[python] good algorithm but Time Limit Exceeded at 1500000


  • 1
    S
    class Solution(object):
        def countPrimes(self, n):
            """
            :type n: int
            :rtype: int
            """
            if n <= 2: return 0
            if n == 3: return 1
            # l is a list of discovered prime nums
            # prime nums other than 2 are all odd
            l = [3]
            
            
            # only test odd nums
            for i in range(3, n, 2):
                # i is prime if it doesn't have prime factors upto sqrt(i)
                # only test prime nums in l as factors
                bound = int(i ** 0.5)
                for j in l:
                    if i % j == 0:
                        break
                    if j > bound:
                        l.append(i)
                        break
                
            # 2 is not in list l, so add it on    
            return len(l) + 1
    

    I keep a list l to store discovered prime nums and test new number only on those in l and smaller than sqrt(i). I also explicitly skip even numbers larger than 2. This should be a better algorithm than that in hint, better than n ** 1.5. But it end up with Time Limit Exceeded. Any suggestions? Thanks.


  • 0
    J

    Er, you could use c++/java rather than python. Then you'll got an AC.

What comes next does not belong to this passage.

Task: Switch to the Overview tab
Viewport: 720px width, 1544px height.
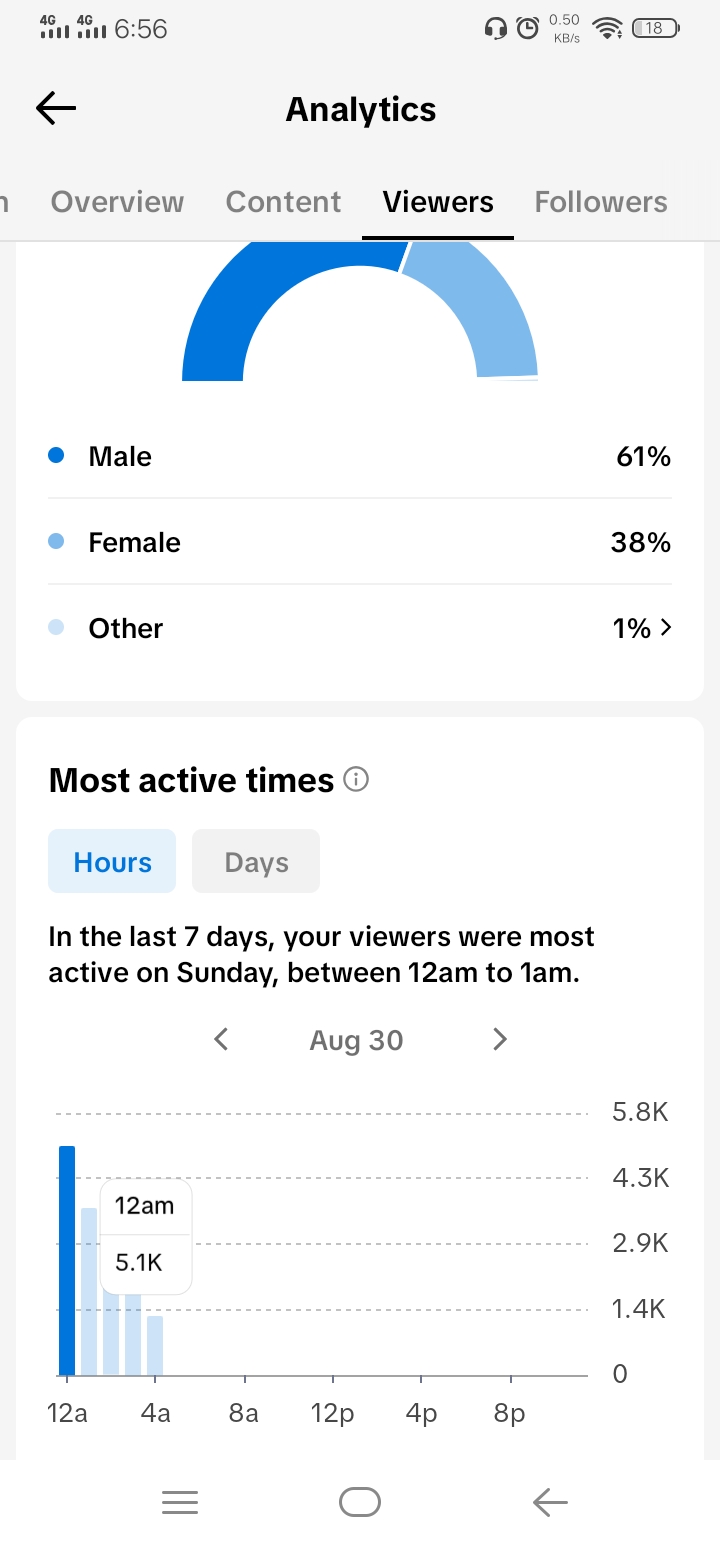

    I think the limit of runtime in Leetcode are 2000ms no mather which language you use. That means, with the same algorithm, python needs much much more time than c++/java/c/c#. So, you'll got a TLE in python while an AC in c++.

    // c++ version
    class Solution {
    public:
        int countPrimes(int n) {
            if (n <= 2)
                return 0;
            if (n == 3)
                return 1;
            
            vector<int> l;
            l.push_back(3);
            
            for (int i = 3; i < n; i += 2) {
                int bound = int(pow(i, 0.5));
                for (int j = 0; j < l.size(); j++) {
                    if (i % l[j] == 0)
                        break;
                    if (l[j] > bound) {
                        l.push_back(i);
                        break;
                    }
                }
            }
            return l.size() + 1;
        }
    };

  • 0
    S

    Thanks for your answer. I submitted with your code, which only beat 6% cpp codes. Since my algorithm is better (in terms of space) than one in the hint, there should be other reason I could not tell.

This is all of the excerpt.